最近用 scrapy 框架做爬虫,前几天的数据一直都没问题,这几天爬取的数据明显减少了;应该不是代码的原因,看了下日志,有些 URL 没有抓下来,怎么回事?
2019-04-01 00:00:03 [scrapy.core.engine] DEBUG: Crawled (200) <GET https://www.yellowpages.com/search?search_terms=Tires&geo_location_terms=Dundalk%2C+MD&page=4> (referer: https://www.yellowpages.com/search?search_terms=Tires&geo_location_terms=Dundalk%2C+MD)
2019-04-01 00:00:06 [scrapy.core.engine] DEBUG: Crawled (200) <GET https://www.yellowpages.com/search?search_terms=Tires&geo_location_terms=Dundalk%2C+MD&page=3> (referer: https://www.yellowpages.com/search?search_terms=Tires&geo_location_terms=Dundalk%2C+MD)

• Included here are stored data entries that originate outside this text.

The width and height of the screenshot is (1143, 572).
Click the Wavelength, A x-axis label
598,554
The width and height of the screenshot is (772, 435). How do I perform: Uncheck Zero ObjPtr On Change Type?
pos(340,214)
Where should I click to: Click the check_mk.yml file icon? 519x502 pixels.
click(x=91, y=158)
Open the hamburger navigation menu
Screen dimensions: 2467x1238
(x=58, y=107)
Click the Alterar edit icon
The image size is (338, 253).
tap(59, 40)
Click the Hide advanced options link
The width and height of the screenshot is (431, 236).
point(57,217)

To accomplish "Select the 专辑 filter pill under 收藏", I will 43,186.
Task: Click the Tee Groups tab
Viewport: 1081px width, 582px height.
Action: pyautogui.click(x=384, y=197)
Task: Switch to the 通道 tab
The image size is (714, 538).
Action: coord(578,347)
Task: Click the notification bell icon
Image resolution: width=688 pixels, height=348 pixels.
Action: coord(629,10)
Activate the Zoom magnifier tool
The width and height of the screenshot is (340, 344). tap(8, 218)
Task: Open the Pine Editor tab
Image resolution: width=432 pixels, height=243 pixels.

2019-04-01 00:00:06 [scrapy.core.scraper] DEBUG: Scraped from <200 https://www.yellowpages.com/search?search_terms=Tires&geo_location_terms=Dundalk%2C+MD&page=3>
如上,page=3 的就 scraped 下来了,而 page=4 的这个只是 crawled 了并没有 scraped,这是为什么,存在好多这样的情况。
1
dylanhu OP 重点是前几天没什么这种情况,这两天开始数据少了很多
|